Disabili, minori e anziani: “Guai a chi tocca i fondi ai servizi sociali”

L’assessore Mario Cislaghi mette le mani avanti assicurando che "chiederò all’amministrazione di non tagliare fondi ai servizi sociali”. Tra spese inevitabili ed emergenze da affrontare non ci sono molti spazi di riduzione: “la giunta dovrà fare una scelta"

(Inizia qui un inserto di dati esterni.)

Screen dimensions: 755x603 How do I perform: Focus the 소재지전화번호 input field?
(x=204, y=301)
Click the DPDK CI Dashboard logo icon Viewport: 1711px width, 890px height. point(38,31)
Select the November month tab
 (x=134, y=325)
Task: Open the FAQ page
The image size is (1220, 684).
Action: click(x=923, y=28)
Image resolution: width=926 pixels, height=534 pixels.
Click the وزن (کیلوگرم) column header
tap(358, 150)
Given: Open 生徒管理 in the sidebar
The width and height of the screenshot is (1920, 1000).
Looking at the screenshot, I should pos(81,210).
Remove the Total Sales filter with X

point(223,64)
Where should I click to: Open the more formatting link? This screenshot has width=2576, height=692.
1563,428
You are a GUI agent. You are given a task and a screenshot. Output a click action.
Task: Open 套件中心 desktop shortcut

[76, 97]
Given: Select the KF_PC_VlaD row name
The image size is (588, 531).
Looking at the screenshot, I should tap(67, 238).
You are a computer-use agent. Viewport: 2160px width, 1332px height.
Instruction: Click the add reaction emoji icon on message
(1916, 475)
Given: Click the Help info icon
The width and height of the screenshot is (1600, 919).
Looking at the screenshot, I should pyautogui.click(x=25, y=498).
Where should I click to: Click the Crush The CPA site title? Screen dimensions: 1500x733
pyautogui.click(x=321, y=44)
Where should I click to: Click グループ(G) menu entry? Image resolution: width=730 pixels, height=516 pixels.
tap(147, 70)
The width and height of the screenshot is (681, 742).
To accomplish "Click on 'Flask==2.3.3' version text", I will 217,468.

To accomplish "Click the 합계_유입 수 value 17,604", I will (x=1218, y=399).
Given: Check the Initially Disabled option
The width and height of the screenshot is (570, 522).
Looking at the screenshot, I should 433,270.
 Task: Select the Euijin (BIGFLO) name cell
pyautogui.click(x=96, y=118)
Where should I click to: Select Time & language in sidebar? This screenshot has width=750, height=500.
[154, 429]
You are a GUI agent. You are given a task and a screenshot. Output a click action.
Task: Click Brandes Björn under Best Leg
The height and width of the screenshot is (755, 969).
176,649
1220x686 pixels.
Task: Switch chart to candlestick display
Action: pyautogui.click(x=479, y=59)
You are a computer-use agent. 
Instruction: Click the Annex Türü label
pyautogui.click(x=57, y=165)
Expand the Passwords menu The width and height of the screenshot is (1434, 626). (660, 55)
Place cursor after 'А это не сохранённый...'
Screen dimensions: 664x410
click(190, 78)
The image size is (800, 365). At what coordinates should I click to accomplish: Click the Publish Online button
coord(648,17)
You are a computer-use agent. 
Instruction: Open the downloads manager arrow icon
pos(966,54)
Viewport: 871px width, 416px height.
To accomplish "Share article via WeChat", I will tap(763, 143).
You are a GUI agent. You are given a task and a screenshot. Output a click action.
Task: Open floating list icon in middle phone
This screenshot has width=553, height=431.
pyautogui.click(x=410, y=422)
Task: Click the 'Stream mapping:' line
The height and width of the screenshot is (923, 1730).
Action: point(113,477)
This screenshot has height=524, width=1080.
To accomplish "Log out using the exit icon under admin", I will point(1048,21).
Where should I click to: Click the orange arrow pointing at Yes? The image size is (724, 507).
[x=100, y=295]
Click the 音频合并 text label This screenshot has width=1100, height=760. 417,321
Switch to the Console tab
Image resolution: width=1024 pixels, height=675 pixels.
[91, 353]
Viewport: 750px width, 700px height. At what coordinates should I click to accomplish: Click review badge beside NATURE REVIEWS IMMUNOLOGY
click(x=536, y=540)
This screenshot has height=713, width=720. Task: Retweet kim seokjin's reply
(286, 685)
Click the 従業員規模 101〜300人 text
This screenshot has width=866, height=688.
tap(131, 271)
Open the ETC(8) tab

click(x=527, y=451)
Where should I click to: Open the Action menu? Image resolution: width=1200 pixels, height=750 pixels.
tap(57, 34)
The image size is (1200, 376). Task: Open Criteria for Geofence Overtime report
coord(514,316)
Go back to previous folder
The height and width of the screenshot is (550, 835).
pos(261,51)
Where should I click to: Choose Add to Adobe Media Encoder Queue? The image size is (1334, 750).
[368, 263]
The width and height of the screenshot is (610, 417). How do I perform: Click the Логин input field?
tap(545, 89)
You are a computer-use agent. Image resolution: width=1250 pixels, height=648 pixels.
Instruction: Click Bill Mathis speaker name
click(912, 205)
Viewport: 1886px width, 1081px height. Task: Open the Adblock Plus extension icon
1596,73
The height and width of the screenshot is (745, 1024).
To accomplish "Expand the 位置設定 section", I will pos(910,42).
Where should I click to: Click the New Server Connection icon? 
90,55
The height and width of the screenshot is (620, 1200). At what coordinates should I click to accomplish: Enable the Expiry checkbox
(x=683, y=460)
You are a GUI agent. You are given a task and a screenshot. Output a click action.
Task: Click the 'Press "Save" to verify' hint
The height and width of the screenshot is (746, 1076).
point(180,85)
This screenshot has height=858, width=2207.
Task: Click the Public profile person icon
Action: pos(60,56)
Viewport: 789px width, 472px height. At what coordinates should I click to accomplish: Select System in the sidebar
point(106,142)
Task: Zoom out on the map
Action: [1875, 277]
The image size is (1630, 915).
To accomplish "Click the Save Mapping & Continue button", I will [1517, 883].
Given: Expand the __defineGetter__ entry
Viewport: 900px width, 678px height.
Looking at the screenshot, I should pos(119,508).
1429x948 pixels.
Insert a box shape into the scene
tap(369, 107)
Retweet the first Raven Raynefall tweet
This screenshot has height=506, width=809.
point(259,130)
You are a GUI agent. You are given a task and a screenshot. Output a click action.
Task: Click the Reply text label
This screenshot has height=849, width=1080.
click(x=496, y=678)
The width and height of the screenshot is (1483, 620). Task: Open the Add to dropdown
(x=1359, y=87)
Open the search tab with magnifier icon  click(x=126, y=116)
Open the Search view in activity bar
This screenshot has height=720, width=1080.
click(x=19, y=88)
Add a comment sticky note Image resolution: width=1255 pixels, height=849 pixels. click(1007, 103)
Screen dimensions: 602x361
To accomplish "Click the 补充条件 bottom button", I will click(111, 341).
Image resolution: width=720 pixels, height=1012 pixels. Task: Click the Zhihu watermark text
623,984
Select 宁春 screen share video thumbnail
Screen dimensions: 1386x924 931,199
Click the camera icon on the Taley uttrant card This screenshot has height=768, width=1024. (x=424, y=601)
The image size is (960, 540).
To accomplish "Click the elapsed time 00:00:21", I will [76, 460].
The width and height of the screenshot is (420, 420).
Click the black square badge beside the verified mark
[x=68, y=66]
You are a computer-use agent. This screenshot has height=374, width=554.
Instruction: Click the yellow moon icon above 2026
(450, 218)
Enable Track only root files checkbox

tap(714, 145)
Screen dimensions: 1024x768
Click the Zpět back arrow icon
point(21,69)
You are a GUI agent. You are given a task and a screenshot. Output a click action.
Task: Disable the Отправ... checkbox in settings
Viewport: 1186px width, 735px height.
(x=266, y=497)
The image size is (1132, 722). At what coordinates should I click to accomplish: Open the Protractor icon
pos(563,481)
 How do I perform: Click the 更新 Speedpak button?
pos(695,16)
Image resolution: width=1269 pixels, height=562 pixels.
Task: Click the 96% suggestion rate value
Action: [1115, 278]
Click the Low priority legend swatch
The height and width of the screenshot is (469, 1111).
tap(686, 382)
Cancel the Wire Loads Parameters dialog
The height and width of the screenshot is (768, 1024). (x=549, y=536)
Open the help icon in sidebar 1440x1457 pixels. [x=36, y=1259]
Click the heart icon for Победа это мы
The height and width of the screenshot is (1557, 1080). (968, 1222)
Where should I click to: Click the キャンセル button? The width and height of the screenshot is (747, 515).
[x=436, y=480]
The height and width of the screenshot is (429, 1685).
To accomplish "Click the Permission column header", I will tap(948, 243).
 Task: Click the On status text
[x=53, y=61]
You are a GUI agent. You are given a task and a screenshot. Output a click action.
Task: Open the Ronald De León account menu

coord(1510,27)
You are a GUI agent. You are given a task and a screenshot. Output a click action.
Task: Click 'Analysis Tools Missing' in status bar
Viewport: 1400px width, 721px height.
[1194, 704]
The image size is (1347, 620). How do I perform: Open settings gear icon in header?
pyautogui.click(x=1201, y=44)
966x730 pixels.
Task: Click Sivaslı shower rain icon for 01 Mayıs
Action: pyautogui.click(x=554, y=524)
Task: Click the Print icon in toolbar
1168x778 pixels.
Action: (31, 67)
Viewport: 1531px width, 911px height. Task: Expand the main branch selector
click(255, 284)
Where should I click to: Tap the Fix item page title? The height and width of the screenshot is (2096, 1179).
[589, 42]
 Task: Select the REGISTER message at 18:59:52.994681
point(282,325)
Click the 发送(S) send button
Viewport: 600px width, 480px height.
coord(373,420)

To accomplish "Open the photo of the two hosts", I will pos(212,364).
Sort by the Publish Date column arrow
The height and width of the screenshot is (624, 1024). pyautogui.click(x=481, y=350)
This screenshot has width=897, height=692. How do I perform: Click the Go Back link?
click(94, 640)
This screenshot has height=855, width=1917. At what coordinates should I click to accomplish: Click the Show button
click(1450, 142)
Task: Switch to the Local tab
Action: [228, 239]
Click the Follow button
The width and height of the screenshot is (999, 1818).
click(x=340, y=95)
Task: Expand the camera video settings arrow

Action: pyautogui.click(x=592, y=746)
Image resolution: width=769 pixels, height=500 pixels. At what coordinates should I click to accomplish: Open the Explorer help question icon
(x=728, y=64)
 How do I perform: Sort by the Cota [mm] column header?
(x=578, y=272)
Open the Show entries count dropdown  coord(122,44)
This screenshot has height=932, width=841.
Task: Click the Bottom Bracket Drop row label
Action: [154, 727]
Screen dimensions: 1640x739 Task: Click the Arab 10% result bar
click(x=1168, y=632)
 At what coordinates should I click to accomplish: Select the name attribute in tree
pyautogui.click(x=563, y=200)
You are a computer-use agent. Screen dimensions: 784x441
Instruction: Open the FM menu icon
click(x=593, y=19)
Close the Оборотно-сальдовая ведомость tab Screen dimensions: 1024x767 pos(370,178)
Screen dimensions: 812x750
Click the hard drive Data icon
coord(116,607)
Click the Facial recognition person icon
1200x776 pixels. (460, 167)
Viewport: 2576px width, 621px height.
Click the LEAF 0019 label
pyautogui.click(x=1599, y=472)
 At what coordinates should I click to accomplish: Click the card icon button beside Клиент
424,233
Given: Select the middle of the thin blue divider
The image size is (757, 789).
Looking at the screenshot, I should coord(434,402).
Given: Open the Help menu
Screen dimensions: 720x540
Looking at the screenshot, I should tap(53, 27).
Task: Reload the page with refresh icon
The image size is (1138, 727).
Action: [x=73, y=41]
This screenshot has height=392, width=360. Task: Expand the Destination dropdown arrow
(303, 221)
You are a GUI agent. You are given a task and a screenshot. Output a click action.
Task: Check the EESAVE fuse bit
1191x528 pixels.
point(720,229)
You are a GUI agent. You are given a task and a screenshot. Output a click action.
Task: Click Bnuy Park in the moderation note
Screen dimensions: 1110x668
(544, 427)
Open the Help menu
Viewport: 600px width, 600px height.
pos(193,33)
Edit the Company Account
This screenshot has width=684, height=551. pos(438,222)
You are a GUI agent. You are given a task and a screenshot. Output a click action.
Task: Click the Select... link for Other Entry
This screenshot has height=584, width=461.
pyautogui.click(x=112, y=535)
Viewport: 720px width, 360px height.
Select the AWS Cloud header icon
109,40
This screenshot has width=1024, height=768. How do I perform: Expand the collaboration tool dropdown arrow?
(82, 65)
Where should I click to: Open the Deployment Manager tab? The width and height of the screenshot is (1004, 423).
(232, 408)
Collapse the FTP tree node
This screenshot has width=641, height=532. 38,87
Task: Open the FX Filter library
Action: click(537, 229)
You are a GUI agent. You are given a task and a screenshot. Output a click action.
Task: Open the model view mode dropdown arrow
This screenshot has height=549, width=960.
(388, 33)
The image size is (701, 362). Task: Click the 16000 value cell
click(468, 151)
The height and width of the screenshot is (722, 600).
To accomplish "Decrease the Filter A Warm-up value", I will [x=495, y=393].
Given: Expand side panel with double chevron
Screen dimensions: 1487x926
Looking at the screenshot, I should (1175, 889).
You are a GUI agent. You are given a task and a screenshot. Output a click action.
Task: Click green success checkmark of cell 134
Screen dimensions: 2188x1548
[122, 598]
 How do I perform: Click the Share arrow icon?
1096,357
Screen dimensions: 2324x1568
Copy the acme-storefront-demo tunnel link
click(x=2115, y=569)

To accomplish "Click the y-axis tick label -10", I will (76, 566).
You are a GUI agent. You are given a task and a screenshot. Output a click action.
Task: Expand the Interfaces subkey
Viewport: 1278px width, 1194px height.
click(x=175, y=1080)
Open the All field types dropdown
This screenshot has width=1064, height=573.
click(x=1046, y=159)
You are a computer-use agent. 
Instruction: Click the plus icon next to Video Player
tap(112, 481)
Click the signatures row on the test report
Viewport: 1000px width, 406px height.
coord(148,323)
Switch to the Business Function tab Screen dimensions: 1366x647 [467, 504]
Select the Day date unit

Non c’è solo -purtroppo- la questione degli sfratti ad agitare le acque dei servizi sociali di Busto Arsizio. Mentre si affrontano queste tematiche negli uffici di via Roma, gli occhi sono puntati verso altri uffici: quelli dell’economato. Con l’impietosa mannaia dei tagli, il rischio è che vengano chiesti ulteriori sacrifici anche all’assessorato che più di tutti in questo periodo deve fronteggiare le vittime della crisi economica e le fasce più deboli della popolazione. «Non permetterò che questo accada» dice perentorio l’assessore Mario Cislaghi. L’assicurazione, che suona più come un avvertimento ai colleghi di giunta, e quella che «ci sono spese che non si possono tagliare, specialmente in un periodo come questo». L’assessore cita, ad esempio, le case di riposo con molte persone che necessitano dei contributi del comune e con liste d’attesa «che solo al Papa Giovanni sono di 200 persone». Ma c’è anche la questione dell’assistenza ai disabili che nel prossimo anno potrebbe richiedere altri 100.000 euro (oggi sono circa 700.000, ndr) o quella degli affidi in comunità dei minori che nel solo 2013 ha richiesto un esborso di un milione e mezzo di euro. Quest’anno poi dovrebbe anche sbloccarsi la situazione del dormitorio per senza dimora che inevitabilmente comporterà nuove spese. «Chiederò dunque all’amministrazione -chiosa Cislaghi- di evitare di tagliare i fondi ai servizi sociali anche perchè non posso tagliare molto; è una questione di scelte».